L’histoire nous amène ensuite autour de deux ouvriers, apparemment sans importance, qui travaillent à l’usine de fabrication de disques compacts de PolyGram en Caroline du Nord . James Glover est « graveur » sur une chaine. Il porte des gants chirurgicaux et assemble les disques avec leurs autocollants. Anthony Dockery est lui « cartonneur ». A l’autre bout de la chaine, il prend les disques sous film plastique et les empile dans des cartons prêts à être expédiés aux quatre coins du monde. Malgré les apparences, ces deux-là ont beaucoup de choses à partager. Ils aiment la même musique et surtout ils sont tous les deux férus d’informatique. C’est de cette usine que ces deux « geek » feront « fuiter » tous les plus gros disques des années 2000 d’Eminem, à 50 cents, Jay-Z, Björk, non pas pour gagner de l’argent, mais pour se faire mousser dans leur vie parallèle sur Internet. Le phénomène sera développé et amplifié par des sites comme Napster, eMule, MeagaUpload, Oink ou Soulseek ce qui permettra aux internautes d’accéder à des centaines de millions de chansons. Au fil des mois, les internautes découvrent des centaines de milliers d’artistes qui existent en dehors de la « musique officielle » que présente l’industrie musicale, tel le rock iranien et cambodgien des années 70, le funk rock africain des années 80, ainsi que des artistes oubliés telle la chanteuse de blues gospel Sister Rosetta Tharpe.

Un chapitre plus loin, nous nous retrouvons dans la confidence d’échanges privés entre le nouveau directeur général de Warner Music et ses collègues des majors du disques. On découvre que les majors du disque préféreront poursuivre en justice les internautes et financer des alternatives sans lendemains qui ont achevé de démonétiser la musique. Une fois de plus, les maisons de disques n’auront pas compris l’intérêt du streaming, c’est à dire l’écoute de la musique sans téléchargement. Au milieu des années 2000, Spotify, Deezer et Youtube prennent le pouvoir sur le major, héritières d’entreprises nées au début du XXème siècle. Les « tuyaux » ont pris le pouvoir sur les artistes et leurs producteurs.

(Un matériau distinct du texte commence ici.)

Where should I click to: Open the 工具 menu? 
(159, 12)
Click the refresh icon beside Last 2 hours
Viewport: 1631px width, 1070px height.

On dévore ce livre d’une traite les yeux écarquillés pris par le récit de cette incroyable histoire. L’épilogue, assez surprenant, est un happy end qui provoque un fort sentiment d’émotion. Fortement recommandé.

Stephen Witt, « A l’assaut de l’empire du disque », Edition Le Castor Astral, Castor Music, Broché, 288 pages, 24€.